Did you spot the difference? You can be an ex-combatant who may be fighting for a legitimate cause. You may have used tactics that could be described as unacceptable. For instance, you may have been part of an organisation that has undertaken more suicide terrorist attacks than any organisation on the planet. You may have been part of an organisation that taught groups such as Hamas and Taliban how to use the suicide vest. Your victims may have included a large number of heads of state, politicians, etc.
But as long as you are not an Islamic terrorist, you pose absolutely no risk to the country. You may have fought for an organisation that taught Islamic terrorists just about everything they needed to know about how effective suicide terrorism is. But so long as you aren’t deemed to belong to the wrong religion, you’re fine in Dr Rajakulendran’s books.
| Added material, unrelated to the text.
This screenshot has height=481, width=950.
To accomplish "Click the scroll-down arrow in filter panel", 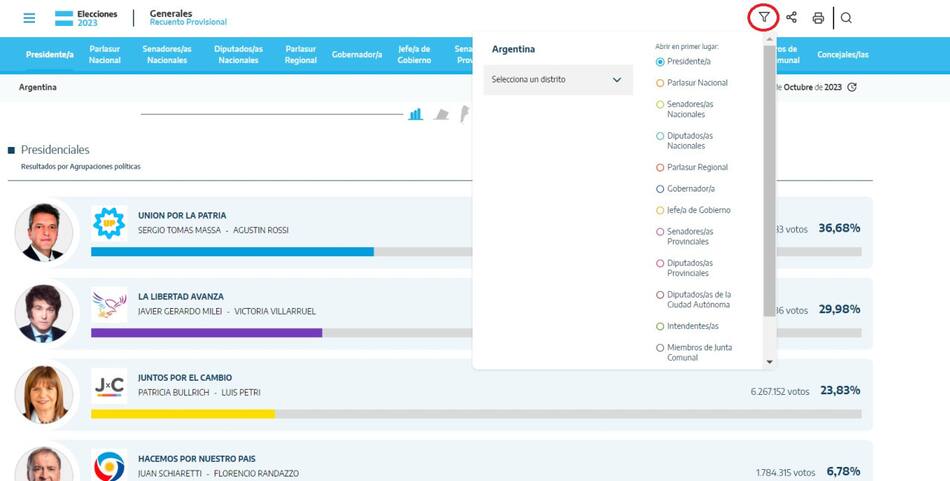I will (x=768, y=361).
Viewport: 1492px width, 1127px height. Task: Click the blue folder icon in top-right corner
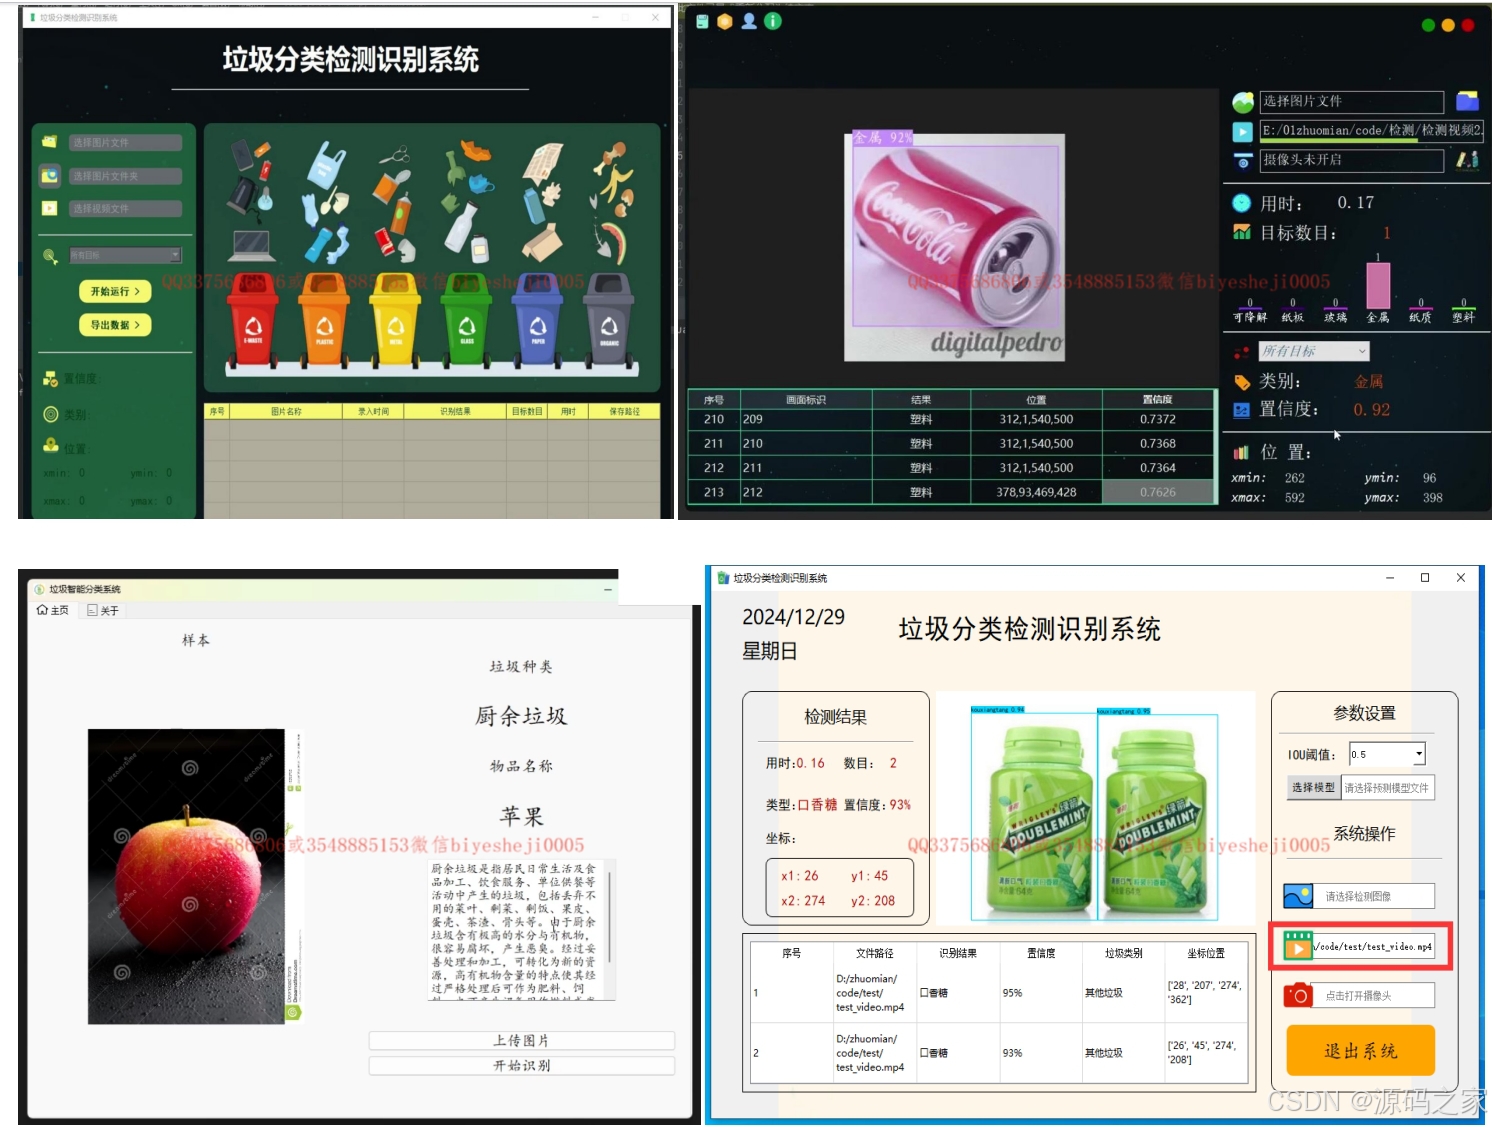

Indeed, Rajakulendran doesn’t regard the LTTE as a terrorist organisation at all. Instead, he describes it as being “involved in a bloody armed struggle for more than two decades to liberate the Tamil-speaking people living in the north-east of the island from the oppressive Sri Lankan Singhalese-dominated governments”.
Crikey spoke to Rajakulendran this morning. He confirmed he didn’t regard the LTTE as terrorists and claimed most Tamils agreed with him. He said he didn’t believe senior LTTE leaders would be on the boat but rather youths. He also said that the LTTE were different to “Islamic terrorists” because the LTTE had established a state and showed the ability to govern in the interests of Tamils.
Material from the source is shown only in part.